| LISTED RECORDS |
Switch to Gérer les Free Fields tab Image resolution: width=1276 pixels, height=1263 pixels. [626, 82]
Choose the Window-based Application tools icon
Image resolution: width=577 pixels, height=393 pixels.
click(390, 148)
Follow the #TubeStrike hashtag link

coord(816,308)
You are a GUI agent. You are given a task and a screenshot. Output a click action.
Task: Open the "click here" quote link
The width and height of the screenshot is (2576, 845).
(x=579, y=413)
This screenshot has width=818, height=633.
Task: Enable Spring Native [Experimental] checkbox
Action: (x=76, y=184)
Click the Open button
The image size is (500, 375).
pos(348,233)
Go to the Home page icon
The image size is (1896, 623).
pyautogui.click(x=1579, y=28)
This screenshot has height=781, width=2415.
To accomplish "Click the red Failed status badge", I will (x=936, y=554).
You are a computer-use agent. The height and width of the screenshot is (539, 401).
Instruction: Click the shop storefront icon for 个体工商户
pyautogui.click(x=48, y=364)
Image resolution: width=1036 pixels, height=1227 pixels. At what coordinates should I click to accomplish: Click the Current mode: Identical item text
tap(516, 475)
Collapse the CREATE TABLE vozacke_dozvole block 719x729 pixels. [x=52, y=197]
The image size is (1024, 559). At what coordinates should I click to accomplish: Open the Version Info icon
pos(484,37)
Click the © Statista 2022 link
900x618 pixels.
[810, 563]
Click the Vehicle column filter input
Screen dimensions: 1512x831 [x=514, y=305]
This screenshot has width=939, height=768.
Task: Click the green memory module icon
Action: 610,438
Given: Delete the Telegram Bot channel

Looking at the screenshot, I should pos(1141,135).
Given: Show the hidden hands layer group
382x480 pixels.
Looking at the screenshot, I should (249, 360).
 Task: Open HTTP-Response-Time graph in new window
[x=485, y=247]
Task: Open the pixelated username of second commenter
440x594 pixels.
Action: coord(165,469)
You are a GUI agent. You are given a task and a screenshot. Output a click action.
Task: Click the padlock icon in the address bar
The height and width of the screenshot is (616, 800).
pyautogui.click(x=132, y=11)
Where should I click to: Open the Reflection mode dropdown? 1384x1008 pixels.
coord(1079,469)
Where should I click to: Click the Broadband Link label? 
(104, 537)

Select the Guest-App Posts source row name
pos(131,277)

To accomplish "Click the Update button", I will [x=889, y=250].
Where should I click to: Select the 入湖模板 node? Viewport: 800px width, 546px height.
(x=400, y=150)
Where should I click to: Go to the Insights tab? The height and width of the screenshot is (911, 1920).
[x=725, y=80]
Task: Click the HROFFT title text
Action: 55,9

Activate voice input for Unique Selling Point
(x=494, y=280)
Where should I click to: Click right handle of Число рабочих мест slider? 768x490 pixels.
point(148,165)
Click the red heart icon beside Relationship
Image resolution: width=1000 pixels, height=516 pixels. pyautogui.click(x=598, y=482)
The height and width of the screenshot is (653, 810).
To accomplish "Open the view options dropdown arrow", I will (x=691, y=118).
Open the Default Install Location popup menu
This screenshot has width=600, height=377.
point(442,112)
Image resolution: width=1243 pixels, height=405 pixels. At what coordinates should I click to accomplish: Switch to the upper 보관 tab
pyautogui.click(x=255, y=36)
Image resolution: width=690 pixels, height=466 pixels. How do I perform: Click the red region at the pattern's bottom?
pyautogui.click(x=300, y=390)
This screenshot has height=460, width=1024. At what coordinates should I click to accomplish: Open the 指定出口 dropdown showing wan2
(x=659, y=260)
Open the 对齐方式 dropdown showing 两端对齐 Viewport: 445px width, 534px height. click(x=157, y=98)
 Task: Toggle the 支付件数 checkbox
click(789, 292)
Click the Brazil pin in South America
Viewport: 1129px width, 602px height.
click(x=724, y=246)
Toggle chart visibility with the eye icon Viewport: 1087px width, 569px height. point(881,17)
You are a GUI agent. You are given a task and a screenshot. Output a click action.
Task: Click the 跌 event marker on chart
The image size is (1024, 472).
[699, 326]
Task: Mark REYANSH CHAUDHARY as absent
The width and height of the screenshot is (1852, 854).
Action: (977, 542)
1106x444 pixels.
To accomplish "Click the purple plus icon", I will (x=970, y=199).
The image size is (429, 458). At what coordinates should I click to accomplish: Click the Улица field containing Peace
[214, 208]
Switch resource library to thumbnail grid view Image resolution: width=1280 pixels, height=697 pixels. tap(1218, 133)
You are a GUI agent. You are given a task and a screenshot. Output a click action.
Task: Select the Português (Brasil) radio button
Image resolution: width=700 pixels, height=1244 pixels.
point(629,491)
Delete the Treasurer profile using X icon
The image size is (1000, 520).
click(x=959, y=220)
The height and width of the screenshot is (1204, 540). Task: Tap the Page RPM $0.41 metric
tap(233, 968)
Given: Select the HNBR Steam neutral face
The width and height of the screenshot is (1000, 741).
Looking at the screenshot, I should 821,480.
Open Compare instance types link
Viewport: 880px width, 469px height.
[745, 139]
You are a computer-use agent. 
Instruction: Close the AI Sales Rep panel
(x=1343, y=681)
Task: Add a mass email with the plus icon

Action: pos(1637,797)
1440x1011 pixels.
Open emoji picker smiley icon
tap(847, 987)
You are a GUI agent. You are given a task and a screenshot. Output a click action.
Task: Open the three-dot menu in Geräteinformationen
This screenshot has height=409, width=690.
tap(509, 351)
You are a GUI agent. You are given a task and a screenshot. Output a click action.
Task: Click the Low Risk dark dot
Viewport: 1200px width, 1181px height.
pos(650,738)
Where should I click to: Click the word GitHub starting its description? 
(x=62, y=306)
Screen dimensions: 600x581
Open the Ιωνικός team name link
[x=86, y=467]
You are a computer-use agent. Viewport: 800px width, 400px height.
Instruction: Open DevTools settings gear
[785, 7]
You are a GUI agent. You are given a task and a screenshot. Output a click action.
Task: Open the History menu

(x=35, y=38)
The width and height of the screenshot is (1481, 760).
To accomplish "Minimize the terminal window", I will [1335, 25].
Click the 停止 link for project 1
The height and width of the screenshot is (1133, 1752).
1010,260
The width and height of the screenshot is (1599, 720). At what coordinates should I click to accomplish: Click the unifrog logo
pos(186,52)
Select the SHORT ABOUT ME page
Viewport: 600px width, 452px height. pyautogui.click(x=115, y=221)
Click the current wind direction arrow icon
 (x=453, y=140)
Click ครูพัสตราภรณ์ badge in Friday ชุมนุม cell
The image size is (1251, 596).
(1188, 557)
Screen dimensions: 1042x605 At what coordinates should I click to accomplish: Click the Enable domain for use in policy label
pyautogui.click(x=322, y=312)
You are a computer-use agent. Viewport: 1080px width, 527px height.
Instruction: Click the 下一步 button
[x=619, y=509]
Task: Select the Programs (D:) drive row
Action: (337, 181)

| EXERCISE DIRECTIONS |
Every line from the line containing "Image resolution: width=577" through the line containing "This screenshot has height=781, width=2415." in the records above must be retyped exactly. Leave out the rest.

| EXERCISE SOLUTION |
Image resolution: width=577 pixels, height=393 pixels.
click(390, 148)
Follow the #TubeStrike hashtag link

coord(816,308)
You are a GUI agent. You are given a task and a screenshot. Output a click action.
Task: Open the "click here" quote link
The width and height of the screenshot is (2576, 845).
(x=579, y=413)
This screenshot has width=818, height=633.
Task: Enable Spring Native [Experimental] checkbox
Action: (x=76, y=184)
Click the Open button
The image size is (500, 375).
pos(348,233)
Go to the Home page icon
The image size is (1896, 623).
pyautogui.click(x=1579, y=28)
This screenshot has height=781, width=2415.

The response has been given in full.